▶ [EXERCICE PROPOSÉ A] Comptez les lignes de la liste ci-dessous qui contiennent le mot « This », en tenant compte de la casse, et donnez uniquement ce nombre.

▶ [TEXTE À LIRE]
============================================================
Un commandement coranique fondateur adressé au prophète de l’Islam (paix sur lui) a suffi pour perpétuer le geste du prophète Ibrahim (paix sur lui) : « Accomplis la salat pour ton Seigneur et sacrifie » (Coran 108 :2). Ce geste, perpétué plus tard par le prophète Mouhamad (psl), avec toute sa puissance symbolique, a scellé une allégeance totale à Allah, Maître de l’univers et des hommes.
Il est apparu dans les médias que le Roi du Maroc sa Majesté Mohamed V a pris un édit à travers son ministre des Habous et des Affaires islamiques, et invitant les Marocains à « s’abstenir du sacrifice de cette année », c’est-à-dire d’égorger une bête.
S’il est avéré que du point de vue de la charia, le détenteur du pouvoir, « Ouloul amr » (comme l’appelle le Coran) a le droit de prendre des mesures exceptionnelles en relation avec la conjoncture des pays, nous voudrions élargir l’analyse aux différents éléments impliqués dans cette prise de décision (fatwa), et relatifs à cette sunna découlant d’un héritage spirituel prestigieux.
Oumar ibn Al Khattab, deuxième Calife du prophète de l’islam avait pris un décret, par exemple, pour limiter la quantité de viande qu’une personne qu’on pouvait acheter au marché par temps de disette, afin d’éviter qu’un groupe de nantis accapare les quantités limitées disponibles.
Le sacrifice d’une bête lors de la tabaski est une sunna renforcée (mouakkadda), assujettie, entre autres, aux possibilités financières du croyant, Dieu ne chargeant aux croyants qu’à la hauteur de leurs possibilités.
Les raisons avancées pour justifier la mesure sont liées aux « sécheresses successives et aux conditions économiques difficiles », en espérant qu’elles puissent s’améliorer. Le cheptel du Maroc s’est fortement érodé, il a même diminué de 38% par rapport à 2016.
Voilà donc que cette pratique millénaire est, si l’on peut dire, challengée par ce qu’on appelle communément « le changement climatique » avec ses conséquences néfastes sur les conditions de vie des habitants de la planète terre. La bête du sacrifice, en l’occurrence le mouton devient alors un « bien rare » au sens économique, comme tout autre, et appelant des compétences solides en matière de « gestion de la rareté ».
============================================================
▶ [EXERCICE PROPOSÉ B] Reproduisez fidèlement le passage du texte ci-dessus sur le sacrifice de la tabaski, en commençant par « Oumar ibn Al » et en poursuivant jusqu'à « rapport à 2016. ».
============================================================
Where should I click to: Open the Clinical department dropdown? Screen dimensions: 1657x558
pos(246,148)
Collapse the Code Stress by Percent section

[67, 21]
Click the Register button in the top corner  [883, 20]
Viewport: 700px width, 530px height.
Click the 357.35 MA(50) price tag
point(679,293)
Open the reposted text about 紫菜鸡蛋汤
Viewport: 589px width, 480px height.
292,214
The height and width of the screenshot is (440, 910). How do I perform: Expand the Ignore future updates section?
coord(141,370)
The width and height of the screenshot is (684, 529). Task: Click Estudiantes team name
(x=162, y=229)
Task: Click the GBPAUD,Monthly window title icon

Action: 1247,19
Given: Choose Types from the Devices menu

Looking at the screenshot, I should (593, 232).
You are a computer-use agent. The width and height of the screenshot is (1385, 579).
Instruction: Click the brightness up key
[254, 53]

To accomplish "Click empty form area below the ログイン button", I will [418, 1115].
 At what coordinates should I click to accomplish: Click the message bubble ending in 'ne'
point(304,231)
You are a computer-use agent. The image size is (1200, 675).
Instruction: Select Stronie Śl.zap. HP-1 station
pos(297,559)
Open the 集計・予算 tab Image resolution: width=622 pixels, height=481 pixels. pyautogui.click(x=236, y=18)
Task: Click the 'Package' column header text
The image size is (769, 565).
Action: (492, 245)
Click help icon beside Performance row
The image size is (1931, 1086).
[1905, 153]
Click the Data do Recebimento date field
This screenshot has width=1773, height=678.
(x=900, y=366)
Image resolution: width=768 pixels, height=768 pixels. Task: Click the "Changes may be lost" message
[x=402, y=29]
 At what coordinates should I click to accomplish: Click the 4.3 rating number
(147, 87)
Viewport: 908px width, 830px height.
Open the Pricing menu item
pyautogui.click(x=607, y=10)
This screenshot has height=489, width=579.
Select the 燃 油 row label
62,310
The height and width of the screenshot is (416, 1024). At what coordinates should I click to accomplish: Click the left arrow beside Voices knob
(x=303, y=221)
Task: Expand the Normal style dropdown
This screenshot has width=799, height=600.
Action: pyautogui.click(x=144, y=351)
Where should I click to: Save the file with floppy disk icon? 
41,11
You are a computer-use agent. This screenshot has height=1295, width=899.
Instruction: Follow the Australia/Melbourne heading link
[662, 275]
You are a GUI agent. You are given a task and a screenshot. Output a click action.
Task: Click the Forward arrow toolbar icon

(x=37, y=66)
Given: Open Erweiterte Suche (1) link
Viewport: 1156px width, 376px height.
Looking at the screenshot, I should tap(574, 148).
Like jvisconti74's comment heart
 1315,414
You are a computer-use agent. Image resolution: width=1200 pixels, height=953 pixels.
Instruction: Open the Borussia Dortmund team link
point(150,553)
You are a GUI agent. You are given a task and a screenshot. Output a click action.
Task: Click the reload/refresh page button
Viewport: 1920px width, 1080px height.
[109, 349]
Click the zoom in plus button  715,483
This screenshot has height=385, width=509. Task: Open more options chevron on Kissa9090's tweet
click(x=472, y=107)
============================================================
▶ [SOLUTION RÉDIGÉE A] 5

▶ [SOLUTION RÉDIGÉE B]
Oumar ibn Al Khattab, deuxième Calife du prophète de l’islam avait pris un décret, par exemple, pour limiter la quantité de viande qu’une personne qu’on pouvait acheter au marché par temps de disette, afin d’éviter qu’un groupe de nantis accapare les quantités limitées disponibles.
Le sacrifice d’une bête lors de la tabaski est une sunna renforcée (mouakkadda), assujettie, entre autres, aux possibilités financières du croyant, Dieu ne chargeant aux croyants qu’à la hauteur de leurs possibilités.
Les raisons avancées pour justifier la mesure sont liées aux « sécheresses successives et aux conditions économiques difficiles », en espérant qu’elles puissent s’améliorer. Le cheptel du Maroc s’est fortement érodé, il a même diminué de 38% par rapport à 2016.